激辛修験道

「ビストとネギ」、なんのことでしょう。おわかりになったら大したものと思うがです。どこかの国の童話のタイトルみたいでもありますし。




富山市上飯野にあるインド料理屋さんだったんですねえ。ビストさんがシェフ、ネギさんがホール担当で。いずれも北インドご出身なんです。ここに先日、わが営業所が誇る怪物胃袋のもちぬし、I青年が行ってきて、「うまい。特にナンがうまい」と感嘆していたのにインスパイアされまして。これは行かなあかんと。

仕事には重い腰が、こういうことになると羽毛のごとく軽くなるの。

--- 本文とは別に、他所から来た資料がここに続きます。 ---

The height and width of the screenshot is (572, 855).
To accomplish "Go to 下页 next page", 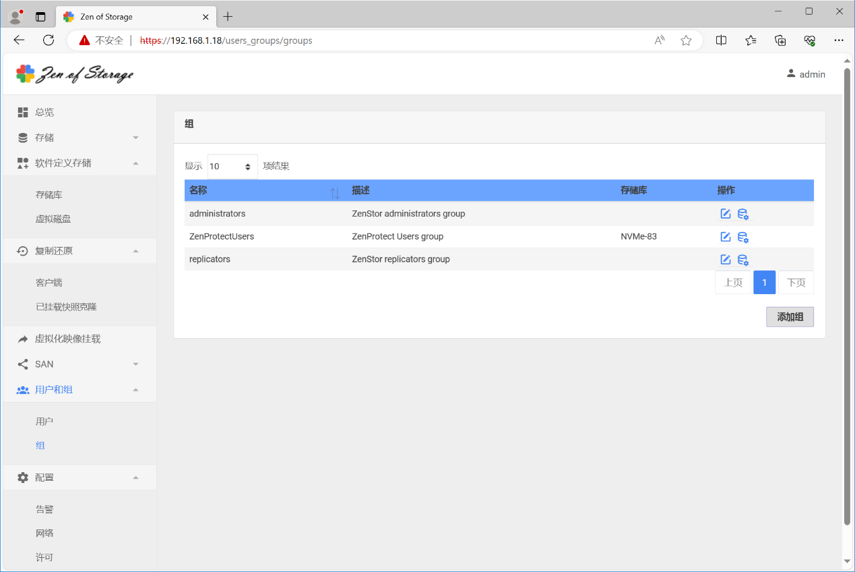I will [796, 283].
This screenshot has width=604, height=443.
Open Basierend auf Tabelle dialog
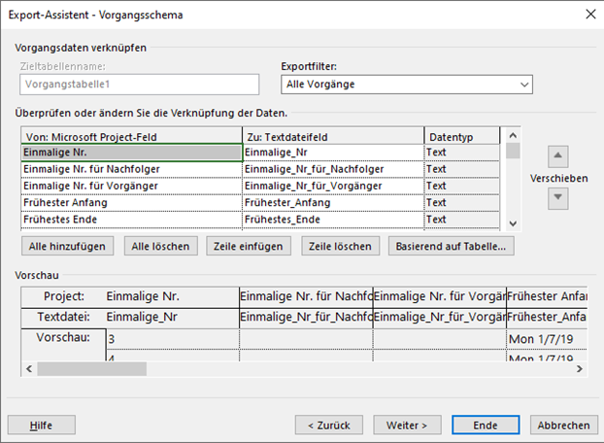tap(451, 246)
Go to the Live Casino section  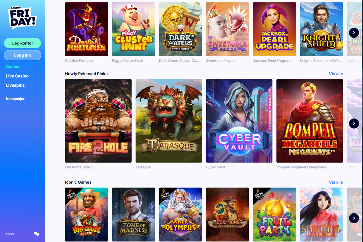click(x=17, y=76)
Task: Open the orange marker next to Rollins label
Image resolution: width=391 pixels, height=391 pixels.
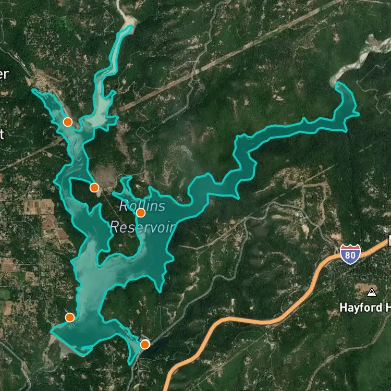Action: click(141, 213)
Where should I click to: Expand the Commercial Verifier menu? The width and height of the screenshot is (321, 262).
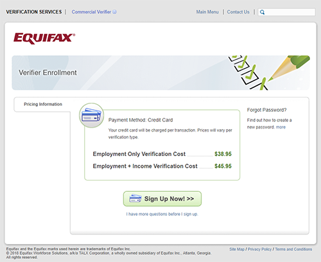(94, 12)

クルーザーが突如ディンギーに変身いたします。近くのカーディーラーに仕事で顔を出す用事があったことを強制的に思い出して、営業ついでと自己欺瞞をはかりつつ風のごとく軽快に出撃。




薄手に焼き上げられたナンは、表面にバターオイルが塗られていて、カリリとした部分としっとりとした部分の対称性がおもしろい。二種類選択ができるカレーは、チキンとポーク。インド人が運営しているだけあって、当然ビーフカレーはありまへん。ナンの上にごろんと乗っかっているのはタンドリーチキンで、これほどたちのいいヤツには富山で初めて遭遇いたしました。

ギーとヨーグルトで煮込まれたカレーは、かなり旨い。ちょっと重いけど。ナンとの相性がよくって特撰レベルの90点。このセットにお好みで選べるドリンクがついて800円はお値打ちじゃありませんこと、奥様。

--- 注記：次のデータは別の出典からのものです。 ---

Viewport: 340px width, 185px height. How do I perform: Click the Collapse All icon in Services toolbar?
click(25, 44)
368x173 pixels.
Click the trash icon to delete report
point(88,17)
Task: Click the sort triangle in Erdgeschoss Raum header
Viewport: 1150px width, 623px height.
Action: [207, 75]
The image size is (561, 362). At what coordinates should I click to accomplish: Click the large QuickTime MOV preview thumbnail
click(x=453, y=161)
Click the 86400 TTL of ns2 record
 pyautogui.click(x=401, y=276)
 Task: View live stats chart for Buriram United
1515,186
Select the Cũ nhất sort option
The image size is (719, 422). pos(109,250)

いちおう「激辛」で頼んだのだけど、ネギさんからは「大丈夫ですか」と言われたんで、辛さに期待をしていたんですが、辛味の方はまだお昼寝中のレベルでした。



卓上のカイエンペッパーをバサバサ振りこんでいたら、ネギさんが丸い眼をさらに丸くして「足りなかったデスカ」と寄ってきた。「足らん足らん」とこたえると「今日のは辛さ4倍ネ。初めてきてこれを平気で食べたのアナタ初めて。デモ大丈夫。ウチ、言われれば12倍までツクルヨ」

次回はとりあえず8倍に挑戦することを約して店を出たのでした。


そうそう、日曜日には自宅で担担麺を作っていたのでしたっけ。インスタントの醤油ラーメンに、自家製の麻婆ひき肉をのっけて。更に芝麻醤・豆板醤をたっぷり。桃屋の「食べる辣油」を大匙一杯。花椒・粗挽き胡椒。さらに石垣島の赤唐辛子。いやまあ辛いの辛くないのって、越中の冬でも汗かきました。食べながら、自分の食道と胃袋の形状がリアルに感じられます。




いつぞやの前作よりもはるかにパワーアップいたしました。大汗かきながらの激辛道に一意専心邁進したい方はいつでも拙宅へお越しください。高血圧と痔疾のオーナーはご遠慮された方がいいかもしれません。

かのように恒心をもって、真摯に激辛道に修業を重ねているのに、激辛側から叛乱をうけることもございます。たとえば。一昨日、隣のビルにある蕎麦屋で「カレー蕎麦」を注文し、例によって一心不乱に一味唐辛子を振りかけておりましたら。突然右目の視界が真っ赤に。そして激痛。





太陽が予告なく赤色矮星に進化して、視神経が焼けてしまったかと思いましたよ。

メガネと頬骨の間から、唐辛子の砕片が飛び込んでしまったのですね。痛いの痛くないのって、アナタ。なにが悲しゅうて50オトコが涙流してカレー蕎麦を喰わんとあかんねん。一方的な愛は、いつも報われないものなんですねえ。

愛は いつの日も 捧げるものだから じっと耐えるのが 務めと信じてる 

三善英史「雨」、懐かしいっす。